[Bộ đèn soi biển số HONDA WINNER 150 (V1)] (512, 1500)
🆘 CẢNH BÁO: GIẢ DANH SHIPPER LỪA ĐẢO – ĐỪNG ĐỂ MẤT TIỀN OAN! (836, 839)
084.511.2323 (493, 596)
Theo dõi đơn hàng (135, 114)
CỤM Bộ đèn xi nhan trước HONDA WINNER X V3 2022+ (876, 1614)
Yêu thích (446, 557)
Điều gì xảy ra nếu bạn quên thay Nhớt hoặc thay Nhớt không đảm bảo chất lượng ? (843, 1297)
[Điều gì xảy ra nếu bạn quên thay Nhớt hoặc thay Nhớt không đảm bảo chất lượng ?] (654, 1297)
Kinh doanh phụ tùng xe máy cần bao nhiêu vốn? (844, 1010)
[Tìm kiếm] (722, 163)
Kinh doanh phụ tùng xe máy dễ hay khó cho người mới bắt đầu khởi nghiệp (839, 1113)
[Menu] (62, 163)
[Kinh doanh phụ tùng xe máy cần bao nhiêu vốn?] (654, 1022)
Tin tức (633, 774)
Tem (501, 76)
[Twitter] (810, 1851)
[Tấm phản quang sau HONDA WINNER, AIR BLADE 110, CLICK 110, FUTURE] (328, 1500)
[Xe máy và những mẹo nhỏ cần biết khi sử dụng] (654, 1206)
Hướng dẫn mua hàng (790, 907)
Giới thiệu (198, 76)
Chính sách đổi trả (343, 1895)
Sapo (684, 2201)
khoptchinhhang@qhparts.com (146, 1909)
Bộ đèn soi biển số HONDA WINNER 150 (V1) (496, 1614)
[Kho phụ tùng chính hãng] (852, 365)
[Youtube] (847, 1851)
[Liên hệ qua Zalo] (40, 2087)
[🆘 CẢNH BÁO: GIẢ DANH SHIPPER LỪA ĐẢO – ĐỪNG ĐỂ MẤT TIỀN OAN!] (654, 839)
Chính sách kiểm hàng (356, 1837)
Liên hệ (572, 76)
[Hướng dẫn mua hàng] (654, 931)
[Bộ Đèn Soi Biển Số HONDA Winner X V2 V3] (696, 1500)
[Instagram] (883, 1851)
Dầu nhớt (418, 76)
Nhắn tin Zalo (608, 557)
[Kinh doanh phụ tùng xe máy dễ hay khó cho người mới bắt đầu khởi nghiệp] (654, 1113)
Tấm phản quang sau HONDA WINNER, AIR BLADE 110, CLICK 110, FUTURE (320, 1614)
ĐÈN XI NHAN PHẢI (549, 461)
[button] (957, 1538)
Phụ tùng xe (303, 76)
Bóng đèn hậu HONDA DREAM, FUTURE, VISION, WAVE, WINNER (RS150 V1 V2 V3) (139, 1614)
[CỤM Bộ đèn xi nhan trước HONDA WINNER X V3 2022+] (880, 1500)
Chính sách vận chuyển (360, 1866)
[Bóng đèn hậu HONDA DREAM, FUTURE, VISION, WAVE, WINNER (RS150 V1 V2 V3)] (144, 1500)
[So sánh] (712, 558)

_____

== Task requirements ==
Copy exactly the lines from the one with "[CỤM Bộ đèn" down to the last line of the records above, and leave out everything else.

== Response to the task ==
[CỤM Bộ đèn xi nhan trước HONDA WINNER X V3 2022+] (880, 1500)
Chính sách vận chuyển (360, 1866)
[Bóng đèn hậu HONDA DREAM, FUTURE, VISION, WAVE, WINNER (RS150 V1 V2 V3)] (144, 1500)
[So sánh] (712, 558)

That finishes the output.